There are, of course, other issues with Commissioner Kitzman’s tenure. Her views on balance billing rules in health insurance have stirred up controversy. And, because to my knowledge no public hearings were ever held on her appointment, we don’t know if there are issues pertaining to managerial competence or other matters. This is not a full accounting of her pros and cons.

From what I can see, however, Commissioner Kitzman has been an open and fair individual — yes one with a free market bent that one would have thought might have sold well in Texas.  She participated in creative efforts that did not constitute toadying to powerful private insurers to deconcentrate the risk now held in TWIA and get those insurers to start shouldering some of the windstorm risk but at fair prices. She’s presided over the growth in an outstanding web site that provides excellent information to consumers. She has been generous with her time to me, appearing in my insurance law class this fall to speak forthrightly with students. She’s been a leading figure nationally in insurance regulation.

I hope the Texas Senate somehow changes course and confirms her.  If not, I hope Governor Rick Perry figures out a way the State of Texas can continue to benefit from her expertise.  And, above all, I hope that legislators realize that shooting the messenger does nothing to protect the Texas coast or attract talent to critical fields in our state.

 

S.B. 1700 dead; Texas coast in grave danger

Senator Larry Taylor, sponsor of S.B. 1700, the only significant bill on windstorm reform to get through a legislative committee and at least have the chance of being approved, announced this evening that his efforts to get his bill passed have been frustrated by the Texas Trial Lawyers’ Association and the attorney with the largest share of the Ike cases, Steve Mostyn. I did not agree with much in S.B. 1700. It had many problems. But if this means that there will be no reform this legislative session of dysfunctional Texas insurance against tropical cyclones, I agree very much with Senator Taylor that this is a sad day indeed.

Here’s a copy of his press release.

Larry Taylor press release conceding defeat

Larry Taylor press release

There will be time in the next few days to discuss why certain trial lawyers may have objected to the bill but, from my perspective, the important is not whether the trial lawyers have a legitimate concern or whether, indeed, their objections are the only cause of the bill’s defeat.  Why, for example, did Steve Mostyn oppose it if the offensive provision had been removed? In some sense, however, this really doesn’t matter. The important issue is what on earth is Texas going to do about hurricane insurance until the 84th legislature two hurricane seasons from now.

Miracles?

There is, I suppose, a remote chance that the House could pass some minimalist bill that fixed the worst parts of the current scheme and try to ram it through the Senate.  I sure hope that happens. But I am not certain that there is the requisite level of support for such a scheme nor am I sure that there is time.  I do recall Representative John Smithee, chair of the House Insurance Committee, saying at a hearing that he did have a bill filed that had little content but that could be used as kind of an all purpose vehicle for TWIA reform.  But, again, I have doubts that there is the will or the time to get something passed before the end of the regular session.
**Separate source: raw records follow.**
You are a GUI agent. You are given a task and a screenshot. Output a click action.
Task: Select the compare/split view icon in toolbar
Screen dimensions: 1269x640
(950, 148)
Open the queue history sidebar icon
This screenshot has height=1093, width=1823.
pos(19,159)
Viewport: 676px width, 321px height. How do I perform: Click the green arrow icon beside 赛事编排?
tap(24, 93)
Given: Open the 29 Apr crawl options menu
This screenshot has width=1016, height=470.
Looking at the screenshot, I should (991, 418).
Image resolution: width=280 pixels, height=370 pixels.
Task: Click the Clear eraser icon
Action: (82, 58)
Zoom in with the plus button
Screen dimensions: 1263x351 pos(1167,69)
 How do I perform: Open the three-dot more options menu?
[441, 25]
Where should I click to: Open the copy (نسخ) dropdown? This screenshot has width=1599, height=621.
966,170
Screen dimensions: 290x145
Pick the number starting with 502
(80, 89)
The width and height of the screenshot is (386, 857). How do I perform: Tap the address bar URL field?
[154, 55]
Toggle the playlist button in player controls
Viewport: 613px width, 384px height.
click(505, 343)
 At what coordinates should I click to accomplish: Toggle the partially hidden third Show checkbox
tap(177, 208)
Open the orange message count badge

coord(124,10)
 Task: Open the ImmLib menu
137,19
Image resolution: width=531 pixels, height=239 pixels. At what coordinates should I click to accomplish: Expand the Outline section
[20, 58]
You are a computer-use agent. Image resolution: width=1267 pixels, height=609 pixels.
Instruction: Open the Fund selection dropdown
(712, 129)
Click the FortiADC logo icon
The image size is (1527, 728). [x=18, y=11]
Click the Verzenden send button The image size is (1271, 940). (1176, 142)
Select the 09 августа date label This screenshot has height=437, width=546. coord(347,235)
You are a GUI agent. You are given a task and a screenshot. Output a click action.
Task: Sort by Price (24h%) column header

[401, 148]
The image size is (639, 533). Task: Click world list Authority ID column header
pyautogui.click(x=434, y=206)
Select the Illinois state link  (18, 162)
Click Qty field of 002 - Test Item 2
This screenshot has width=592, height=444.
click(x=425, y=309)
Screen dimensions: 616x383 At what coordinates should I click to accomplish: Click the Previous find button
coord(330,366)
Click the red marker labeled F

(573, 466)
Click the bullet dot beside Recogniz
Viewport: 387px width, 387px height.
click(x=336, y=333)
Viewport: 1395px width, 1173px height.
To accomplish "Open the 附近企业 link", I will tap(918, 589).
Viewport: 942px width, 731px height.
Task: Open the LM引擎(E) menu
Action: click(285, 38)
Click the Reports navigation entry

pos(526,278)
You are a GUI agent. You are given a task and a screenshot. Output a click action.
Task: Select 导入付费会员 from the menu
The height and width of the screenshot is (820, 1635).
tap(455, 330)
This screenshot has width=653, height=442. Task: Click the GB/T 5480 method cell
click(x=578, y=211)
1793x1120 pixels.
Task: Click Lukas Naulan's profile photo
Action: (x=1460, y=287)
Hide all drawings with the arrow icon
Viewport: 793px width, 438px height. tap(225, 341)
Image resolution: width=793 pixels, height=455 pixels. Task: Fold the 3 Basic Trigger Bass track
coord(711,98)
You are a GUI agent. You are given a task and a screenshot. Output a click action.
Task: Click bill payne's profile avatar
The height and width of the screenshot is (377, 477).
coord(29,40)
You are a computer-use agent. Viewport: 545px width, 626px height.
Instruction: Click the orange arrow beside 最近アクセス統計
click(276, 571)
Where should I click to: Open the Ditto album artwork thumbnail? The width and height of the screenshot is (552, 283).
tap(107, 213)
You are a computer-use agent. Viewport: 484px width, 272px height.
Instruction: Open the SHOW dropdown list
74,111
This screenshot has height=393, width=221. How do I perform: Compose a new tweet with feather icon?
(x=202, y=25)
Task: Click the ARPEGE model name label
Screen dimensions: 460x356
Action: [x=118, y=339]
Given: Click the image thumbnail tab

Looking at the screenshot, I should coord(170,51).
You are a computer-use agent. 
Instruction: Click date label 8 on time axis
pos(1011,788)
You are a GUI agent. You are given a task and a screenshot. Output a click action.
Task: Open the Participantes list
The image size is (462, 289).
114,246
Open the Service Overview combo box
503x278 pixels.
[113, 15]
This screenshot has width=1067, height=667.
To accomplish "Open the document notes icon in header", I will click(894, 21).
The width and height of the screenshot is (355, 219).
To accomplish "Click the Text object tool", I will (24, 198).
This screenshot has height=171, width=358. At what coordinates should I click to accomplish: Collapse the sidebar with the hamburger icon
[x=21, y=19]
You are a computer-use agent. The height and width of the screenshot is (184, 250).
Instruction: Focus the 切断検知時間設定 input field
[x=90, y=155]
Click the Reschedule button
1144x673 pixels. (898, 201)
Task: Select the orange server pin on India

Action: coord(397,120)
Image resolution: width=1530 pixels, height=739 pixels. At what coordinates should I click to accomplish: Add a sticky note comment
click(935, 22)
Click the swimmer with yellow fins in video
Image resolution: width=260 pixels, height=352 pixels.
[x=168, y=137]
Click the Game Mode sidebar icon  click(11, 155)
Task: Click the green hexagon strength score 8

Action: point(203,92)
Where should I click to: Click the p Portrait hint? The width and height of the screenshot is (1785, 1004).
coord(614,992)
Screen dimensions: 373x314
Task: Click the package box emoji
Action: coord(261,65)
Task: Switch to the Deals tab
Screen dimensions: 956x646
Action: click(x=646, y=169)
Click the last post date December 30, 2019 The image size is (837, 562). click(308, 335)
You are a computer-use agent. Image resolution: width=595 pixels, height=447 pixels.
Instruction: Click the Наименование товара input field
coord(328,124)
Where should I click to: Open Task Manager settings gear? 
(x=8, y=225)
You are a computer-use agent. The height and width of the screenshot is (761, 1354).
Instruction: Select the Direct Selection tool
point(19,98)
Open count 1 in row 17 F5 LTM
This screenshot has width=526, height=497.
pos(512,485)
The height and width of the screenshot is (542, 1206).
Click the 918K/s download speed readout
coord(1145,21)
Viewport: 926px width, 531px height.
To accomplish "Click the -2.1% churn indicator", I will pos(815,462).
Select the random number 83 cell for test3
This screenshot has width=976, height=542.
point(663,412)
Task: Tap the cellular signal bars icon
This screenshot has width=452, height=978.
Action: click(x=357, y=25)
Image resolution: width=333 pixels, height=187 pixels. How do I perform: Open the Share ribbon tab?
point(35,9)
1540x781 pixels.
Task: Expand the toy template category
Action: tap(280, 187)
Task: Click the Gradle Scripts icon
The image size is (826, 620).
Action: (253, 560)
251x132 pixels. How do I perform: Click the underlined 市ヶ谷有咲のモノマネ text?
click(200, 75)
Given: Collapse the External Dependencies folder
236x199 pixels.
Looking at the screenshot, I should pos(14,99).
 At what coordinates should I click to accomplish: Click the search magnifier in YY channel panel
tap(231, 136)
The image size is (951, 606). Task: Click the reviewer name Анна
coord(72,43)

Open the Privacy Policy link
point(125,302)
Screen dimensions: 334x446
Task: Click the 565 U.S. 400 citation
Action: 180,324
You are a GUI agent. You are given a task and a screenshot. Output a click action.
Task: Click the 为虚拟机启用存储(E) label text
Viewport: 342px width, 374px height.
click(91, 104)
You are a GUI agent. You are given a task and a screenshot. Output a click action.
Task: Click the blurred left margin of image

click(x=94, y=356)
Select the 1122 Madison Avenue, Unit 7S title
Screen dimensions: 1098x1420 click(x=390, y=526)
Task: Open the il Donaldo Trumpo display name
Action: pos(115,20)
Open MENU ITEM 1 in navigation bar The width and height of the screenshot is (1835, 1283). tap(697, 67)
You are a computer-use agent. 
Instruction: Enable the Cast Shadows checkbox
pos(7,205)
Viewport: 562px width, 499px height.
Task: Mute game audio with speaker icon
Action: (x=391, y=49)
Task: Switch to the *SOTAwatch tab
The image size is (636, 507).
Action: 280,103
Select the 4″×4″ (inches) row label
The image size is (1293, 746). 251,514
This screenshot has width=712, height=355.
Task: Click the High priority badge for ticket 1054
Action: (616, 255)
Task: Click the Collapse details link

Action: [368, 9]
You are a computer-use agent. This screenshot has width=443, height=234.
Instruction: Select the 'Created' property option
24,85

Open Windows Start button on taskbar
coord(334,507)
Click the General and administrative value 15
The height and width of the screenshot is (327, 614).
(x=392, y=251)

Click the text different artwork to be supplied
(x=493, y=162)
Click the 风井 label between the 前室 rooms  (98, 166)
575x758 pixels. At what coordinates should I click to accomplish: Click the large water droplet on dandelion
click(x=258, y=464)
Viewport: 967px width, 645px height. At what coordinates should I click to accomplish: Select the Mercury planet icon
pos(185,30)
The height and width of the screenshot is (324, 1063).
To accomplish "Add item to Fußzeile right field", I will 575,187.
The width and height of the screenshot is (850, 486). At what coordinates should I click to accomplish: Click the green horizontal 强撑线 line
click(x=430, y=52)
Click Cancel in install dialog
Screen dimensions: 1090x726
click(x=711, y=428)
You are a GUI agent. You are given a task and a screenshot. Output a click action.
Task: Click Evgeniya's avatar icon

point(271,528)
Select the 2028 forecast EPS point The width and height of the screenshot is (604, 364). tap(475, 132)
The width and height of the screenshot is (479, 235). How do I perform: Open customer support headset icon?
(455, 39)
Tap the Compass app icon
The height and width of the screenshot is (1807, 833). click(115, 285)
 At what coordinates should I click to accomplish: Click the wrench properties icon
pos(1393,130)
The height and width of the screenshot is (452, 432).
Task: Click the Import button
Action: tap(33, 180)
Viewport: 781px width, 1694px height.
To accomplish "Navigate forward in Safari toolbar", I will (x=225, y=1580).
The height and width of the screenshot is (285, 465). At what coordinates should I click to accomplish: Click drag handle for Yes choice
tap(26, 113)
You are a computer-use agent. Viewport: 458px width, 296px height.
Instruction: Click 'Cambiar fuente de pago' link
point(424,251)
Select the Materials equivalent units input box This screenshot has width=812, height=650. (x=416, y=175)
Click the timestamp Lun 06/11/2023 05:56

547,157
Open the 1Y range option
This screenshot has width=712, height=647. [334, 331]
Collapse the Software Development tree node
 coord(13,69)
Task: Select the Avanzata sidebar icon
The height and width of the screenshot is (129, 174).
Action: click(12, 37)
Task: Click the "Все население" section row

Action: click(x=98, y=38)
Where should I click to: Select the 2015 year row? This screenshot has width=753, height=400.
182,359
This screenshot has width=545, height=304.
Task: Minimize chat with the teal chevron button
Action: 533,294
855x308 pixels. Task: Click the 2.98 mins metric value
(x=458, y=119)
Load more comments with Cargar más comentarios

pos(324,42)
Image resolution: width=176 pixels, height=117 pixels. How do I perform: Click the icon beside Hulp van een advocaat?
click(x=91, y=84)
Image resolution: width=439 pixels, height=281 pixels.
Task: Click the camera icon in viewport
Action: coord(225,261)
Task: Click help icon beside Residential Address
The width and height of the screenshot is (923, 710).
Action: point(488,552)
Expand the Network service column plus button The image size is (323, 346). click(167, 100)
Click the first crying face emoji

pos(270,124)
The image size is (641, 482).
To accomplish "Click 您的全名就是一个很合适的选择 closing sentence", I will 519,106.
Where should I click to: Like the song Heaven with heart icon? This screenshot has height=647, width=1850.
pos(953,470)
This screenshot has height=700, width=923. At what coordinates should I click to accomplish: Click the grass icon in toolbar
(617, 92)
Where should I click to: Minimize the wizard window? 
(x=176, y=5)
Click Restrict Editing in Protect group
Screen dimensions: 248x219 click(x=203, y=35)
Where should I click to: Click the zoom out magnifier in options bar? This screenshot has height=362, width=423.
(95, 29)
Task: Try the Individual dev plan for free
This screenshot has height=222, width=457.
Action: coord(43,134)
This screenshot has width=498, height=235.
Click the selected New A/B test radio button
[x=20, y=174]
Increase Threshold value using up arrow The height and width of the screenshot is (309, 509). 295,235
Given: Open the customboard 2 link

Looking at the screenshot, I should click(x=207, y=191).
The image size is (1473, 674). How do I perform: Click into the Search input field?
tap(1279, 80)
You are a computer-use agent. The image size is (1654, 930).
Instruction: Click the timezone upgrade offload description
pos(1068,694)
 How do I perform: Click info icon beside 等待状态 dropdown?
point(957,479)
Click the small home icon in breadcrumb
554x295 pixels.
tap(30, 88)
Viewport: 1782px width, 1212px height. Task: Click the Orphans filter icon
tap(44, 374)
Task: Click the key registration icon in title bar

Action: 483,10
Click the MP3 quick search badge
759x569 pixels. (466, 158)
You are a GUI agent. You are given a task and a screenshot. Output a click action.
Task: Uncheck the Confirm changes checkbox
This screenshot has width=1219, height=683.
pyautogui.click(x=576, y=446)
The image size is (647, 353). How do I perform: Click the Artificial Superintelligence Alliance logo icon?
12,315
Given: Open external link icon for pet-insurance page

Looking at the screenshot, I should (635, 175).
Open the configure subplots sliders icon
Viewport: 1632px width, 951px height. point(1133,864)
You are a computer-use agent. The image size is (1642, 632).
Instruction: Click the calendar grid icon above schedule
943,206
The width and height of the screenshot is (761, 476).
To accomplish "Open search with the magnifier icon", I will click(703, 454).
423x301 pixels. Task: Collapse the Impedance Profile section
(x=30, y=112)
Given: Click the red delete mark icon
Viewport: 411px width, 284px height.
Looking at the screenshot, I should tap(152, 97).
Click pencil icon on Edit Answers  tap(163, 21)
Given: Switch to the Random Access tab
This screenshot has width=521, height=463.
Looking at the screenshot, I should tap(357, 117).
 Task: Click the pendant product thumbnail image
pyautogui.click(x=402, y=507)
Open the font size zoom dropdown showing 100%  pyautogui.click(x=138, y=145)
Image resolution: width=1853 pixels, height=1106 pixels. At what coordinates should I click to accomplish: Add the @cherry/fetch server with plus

There is also, I suppose, the possibility that Governor Rick Perry would add windstorm finance to a special legislative session.  But I have heard no rumor that such is contemplated.  And there is, I suppose, the possibility, that Texas is just counting on using its rainy day fund to pay for what could be a very rainy day on the coast of Texas this summer or next.  But I do not know whether such a use would be countenanced by the political powers or, since this is partly a self-inflicted wound, whether it should be used in that fashion.

What now?

And so, to my amazement, Texas is apparently choosing to to face the 2013 hurricane season — and perhaps the 2014 hurricane season too – with 62% of the property on the coast insured against tropical cyclones by an insurer that has been called insolvent by the Texas Insurance Commissioner, Eleanor Kitzman. The insurer has at in its Catastrophe Reserve Trust Fund at best 1/20th of the amount it should have if it wants to self-fund claims and has very doubtful ability to recapitalize itself in a significant way using post-event bonds.

As I told Fox TV today in a part that didn’t make the air this means two things for people on the coast. (1) People with insurance from the Texas Windstorm Insurance Association need to shop very aggressively for alternative forms of windstorm insurance.  They can’t just go to Allstate and State Farm and the usual suspects There are many insurers in Texas.  Many won’t write on the coast.  But maybe some of them will.  Even if it costs more, it may well be worth the peace of mind if and when a storm brews in the Gulf of Mexico this summer.  (2) People and businesses with TWIA policies should behave as if their policies have upwards of 30% coinsurance. That means taking every imaginable step both now to get their properties as resistant to hurricane damage as possible and to take every last minute precaution to reduce loss if a storm comes.

For my part, I’m going to keep watch on the extent to which TWIA succeeds in increasing its capitalization through a Bond Anticipation Note and through reinsurance.  I’ll try to dig further into the ability of TWIA to sell post-event bonds. And I’ll keep watch to see if any legislative cavalry is coming over the hill.  Right now, however, all is very silent in this calm before the storm.